• **Your goal**: Find the line with "Collapse the ULTJ section minus icon" and the line with "Clear the 瑜珈墊" in the entries below; output exactly those two lines, every line between them, and no others.

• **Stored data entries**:
==========
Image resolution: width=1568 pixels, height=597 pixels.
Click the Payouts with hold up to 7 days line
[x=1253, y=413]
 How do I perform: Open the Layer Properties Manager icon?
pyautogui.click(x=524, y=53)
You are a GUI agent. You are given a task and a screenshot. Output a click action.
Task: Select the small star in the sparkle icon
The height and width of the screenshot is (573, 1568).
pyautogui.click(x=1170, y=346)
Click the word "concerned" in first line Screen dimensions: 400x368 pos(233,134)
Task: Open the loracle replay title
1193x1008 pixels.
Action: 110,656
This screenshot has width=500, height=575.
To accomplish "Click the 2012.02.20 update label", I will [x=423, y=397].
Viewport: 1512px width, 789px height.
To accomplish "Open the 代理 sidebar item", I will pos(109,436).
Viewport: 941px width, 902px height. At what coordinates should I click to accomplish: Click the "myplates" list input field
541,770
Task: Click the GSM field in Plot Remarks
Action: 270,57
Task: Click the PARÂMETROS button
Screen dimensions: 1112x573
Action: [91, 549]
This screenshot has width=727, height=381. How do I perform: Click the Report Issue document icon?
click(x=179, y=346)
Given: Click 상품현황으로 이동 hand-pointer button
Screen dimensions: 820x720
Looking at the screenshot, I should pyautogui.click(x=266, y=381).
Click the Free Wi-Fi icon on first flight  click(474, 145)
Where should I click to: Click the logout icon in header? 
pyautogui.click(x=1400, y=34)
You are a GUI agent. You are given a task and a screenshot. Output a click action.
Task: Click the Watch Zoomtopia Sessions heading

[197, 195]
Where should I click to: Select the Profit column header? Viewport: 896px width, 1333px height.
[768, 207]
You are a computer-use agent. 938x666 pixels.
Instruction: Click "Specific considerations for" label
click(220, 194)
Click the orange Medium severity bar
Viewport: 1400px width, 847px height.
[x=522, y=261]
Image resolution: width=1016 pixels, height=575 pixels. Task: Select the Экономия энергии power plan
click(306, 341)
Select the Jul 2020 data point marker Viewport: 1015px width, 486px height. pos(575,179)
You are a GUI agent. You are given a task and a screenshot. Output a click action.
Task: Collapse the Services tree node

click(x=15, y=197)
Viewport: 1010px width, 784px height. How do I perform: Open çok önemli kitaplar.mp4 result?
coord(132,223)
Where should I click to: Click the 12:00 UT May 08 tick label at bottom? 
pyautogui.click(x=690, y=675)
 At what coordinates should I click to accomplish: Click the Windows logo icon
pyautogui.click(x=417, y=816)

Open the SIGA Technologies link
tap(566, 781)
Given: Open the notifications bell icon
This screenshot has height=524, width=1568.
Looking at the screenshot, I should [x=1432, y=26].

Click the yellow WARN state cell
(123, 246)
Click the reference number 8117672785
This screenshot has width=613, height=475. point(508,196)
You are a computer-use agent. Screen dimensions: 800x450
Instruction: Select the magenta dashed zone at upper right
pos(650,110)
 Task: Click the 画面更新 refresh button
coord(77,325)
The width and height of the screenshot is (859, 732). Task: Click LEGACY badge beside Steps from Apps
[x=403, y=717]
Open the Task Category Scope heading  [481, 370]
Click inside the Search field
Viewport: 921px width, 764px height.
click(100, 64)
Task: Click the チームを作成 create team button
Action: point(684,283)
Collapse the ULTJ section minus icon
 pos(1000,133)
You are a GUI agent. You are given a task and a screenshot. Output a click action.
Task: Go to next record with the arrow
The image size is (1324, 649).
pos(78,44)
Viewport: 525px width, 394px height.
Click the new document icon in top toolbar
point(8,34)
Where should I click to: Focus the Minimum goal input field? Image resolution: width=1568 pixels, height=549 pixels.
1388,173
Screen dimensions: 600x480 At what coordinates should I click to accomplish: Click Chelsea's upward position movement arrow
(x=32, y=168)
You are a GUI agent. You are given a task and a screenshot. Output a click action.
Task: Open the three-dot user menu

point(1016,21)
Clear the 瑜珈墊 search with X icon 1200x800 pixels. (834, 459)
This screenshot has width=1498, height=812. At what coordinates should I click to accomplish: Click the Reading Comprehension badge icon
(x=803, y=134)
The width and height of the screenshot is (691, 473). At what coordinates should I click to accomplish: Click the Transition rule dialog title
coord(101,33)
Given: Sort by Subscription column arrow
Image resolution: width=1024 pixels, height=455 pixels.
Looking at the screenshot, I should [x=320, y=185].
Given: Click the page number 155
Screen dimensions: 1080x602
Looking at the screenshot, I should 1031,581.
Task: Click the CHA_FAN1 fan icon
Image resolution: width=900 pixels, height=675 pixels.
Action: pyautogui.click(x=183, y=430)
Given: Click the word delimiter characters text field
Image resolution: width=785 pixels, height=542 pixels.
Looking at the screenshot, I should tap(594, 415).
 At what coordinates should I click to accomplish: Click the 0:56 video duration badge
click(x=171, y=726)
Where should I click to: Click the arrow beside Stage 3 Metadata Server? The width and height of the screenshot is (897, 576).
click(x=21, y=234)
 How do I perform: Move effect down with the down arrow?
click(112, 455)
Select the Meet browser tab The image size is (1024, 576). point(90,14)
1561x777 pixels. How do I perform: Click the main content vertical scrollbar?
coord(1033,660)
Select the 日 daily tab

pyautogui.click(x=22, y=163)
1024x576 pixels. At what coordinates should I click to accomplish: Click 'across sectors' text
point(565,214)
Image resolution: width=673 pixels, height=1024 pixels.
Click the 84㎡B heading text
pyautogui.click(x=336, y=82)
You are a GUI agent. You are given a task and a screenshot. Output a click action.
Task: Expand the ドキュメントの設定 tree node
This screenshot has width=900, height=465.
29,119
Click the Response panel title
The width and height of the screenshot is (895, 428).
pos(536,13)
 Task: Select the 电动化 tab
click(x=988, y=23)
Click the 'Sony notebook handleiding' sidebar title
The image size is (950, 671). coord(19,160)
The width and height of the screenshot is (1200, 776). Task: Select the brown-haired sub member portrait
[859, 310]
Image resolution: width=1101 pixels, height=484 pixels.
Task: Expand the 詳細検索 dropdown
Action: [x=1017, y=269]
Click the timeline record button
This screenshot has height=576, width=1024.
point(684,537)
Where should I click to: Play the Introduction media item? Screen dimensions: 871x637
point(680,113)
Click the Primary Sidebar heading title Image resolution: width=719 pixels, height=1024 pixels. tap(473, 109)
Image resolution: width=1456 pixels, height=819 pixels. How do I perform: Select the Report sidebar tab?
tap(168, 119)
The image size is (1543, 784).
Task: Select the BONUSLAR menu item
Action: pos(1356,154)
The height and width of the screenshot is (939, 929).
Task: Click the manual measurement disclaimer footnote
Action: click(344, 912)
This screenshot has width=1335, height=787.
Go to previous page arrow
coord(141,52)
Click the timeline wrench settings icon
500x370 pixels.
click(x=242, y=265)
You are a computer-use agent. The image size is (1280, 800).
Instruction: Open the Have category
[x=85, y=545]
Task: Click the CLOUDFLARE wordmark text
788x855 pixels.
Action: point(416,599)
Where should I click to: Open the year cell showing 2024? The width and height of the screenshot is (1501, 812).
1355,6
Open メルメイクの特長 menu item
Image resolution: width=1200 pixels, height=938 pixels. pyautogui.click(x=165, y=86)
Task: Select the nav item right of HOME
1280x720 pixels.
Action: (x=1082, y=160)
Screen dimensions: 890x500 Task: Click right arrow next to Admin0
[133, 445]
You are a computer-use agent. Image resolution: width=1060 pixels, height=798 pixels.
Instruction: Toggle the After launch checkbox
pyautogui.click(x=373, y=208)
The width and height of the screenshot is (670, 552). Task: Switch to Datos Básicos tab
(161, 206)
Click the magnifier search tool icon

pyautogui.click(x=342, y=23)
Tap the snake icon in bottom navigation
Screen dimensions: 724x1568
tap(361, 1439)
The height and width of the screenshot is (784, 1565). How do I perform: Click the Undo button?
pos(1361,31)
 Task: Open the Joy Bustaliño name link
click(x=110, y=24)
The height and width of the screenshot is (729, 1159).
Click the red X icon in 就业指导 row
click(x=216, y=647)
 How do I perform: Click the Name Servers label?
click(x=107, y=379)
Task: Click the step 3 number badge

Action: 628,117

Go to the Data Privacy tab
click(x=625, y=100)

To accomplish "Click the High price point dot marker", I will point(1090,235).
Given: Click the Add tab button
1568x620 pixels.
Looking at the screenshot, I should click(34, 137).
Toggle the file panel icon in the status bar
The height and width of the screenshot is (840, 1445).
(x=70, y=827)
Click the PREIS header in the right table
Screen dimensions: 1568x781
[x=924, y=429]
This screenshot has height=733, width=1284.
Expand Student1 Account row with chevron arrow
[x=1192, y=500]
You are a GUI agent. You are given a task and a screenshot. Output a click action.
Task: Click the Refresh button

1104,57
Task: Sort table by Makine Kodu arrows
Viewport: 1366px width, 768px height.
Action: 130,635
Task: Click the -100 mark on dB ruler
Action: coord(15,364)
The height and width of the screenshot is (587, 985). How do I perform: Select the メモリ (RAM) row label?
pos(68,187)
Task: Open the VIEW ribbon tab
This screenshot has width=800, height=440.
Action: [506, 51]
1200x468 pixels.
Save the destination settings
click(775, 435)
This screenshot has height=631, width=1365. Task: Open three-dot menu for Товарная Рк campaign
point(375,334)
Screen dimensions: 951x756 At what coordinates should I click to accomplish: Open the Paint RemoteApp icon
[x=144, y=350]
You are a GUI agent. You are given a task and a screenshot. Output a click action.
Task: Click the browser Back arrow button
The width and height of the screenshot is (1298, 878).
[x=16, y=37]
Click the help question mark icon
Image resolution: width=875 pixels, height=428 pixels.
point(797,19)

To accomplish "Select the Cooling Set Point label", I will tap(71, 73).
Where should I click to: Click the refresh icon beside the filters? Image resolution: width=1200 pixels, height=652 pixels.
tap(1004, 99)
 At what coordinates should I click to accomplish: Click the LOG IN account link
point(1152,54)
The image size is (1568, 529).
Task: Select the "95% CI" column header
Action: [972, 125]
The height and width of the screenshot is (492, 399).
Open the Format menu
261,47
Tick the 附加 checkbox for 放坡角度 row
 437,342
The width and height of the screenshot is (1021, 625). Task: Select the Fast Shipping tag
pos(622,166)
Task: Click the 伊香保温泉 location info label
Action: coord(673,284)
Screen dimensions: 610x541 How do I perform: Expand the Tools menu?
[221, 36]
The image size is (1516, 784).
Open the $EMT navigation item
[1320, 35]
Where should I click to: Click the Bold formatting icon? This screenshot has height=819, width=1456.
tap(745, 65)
==========
• **Exercise answer**:
Collapse the ULTJ section minus icon
 pos(1000,133)
You are a GUI agent. You are given a task and a screenshot. Output a click action.
Task: Go to next record with the arrow
The image size is (1324, 649).
pos(78,44)
Viewport: 525px width, 394px height.
Click the new document icon in top toolbar
point(8,34)
Where should I click to: Focus the Minimum goal input field? Image resolution: width=1568 pixels, height=549 pixels.
1388,173
Screen dimensions: 600x480 At what coordinates should I click to accomplish: Click Chelsea's upward position movement arrow
(x=32, y=168)
You are a GUI agent. You are given a task and a screenshot. Output a click action.
Task: Open the three-dot user menu

point(1016,21)
Clear the 瑜珈墊 search with X icon 1200x800 pixels. (834, 459)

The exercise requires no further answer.